TITLE=High Throughput Screening Platform for a FAD-Dependent L-Sorbose Dehydrogenase

JOURNAL=Frontiers in Bioengineering and Biotechnology

VOLUME=Volume 8 - 2020

YEAR=2020

URL=https://www.frontiersin.org/journals/bioengineering-and-biotechnology/articles/10.3389/fbioe.2020.00194

DOI=10.3389/fbioe.2020.00194

ISSN=2296-4185

ABSTRACT=2-keto-L-gulonic acid (2-KLG) was a direct precursor for the production of L-Asc. Currently, the production of L-Asc in the industry was a two-step fermentation method, however, owing to many unstable factors in the fermentation process, the conversion rate of L-sorbose to 2-keto-L-gulonic acid (2-KLG) has remained at 88-90% for many years.
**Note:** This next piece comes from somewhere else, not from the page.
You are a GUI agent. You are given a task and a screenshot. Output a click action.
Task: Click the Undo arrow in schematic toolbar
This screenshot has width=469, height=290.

In order to further improve the production efficiency of 2-KLG, a new type of sorbose dehydrogenase (SDH) was selected based on this laboratory, which can direct fermentation to catalyze L-sorbose to 2-KLG. Previous reported that SDH is an eventful enzyme in the metabolic pathway of D-sorbitol to 2-KLG. In this study, focused on SDH catalytic L- sorbose producing 2-KLG by optimizing the promoter, expression host screening, fermentation of temperature optimization, enhancement of related genes, knocking out possible related by-product genes, and mutation screening, to construct a superior high-throughput screening platform suitable for improving 2-KLG production; The results have an important reference value to enhance the metabolic pathway of E. coli to produce 2-KLG.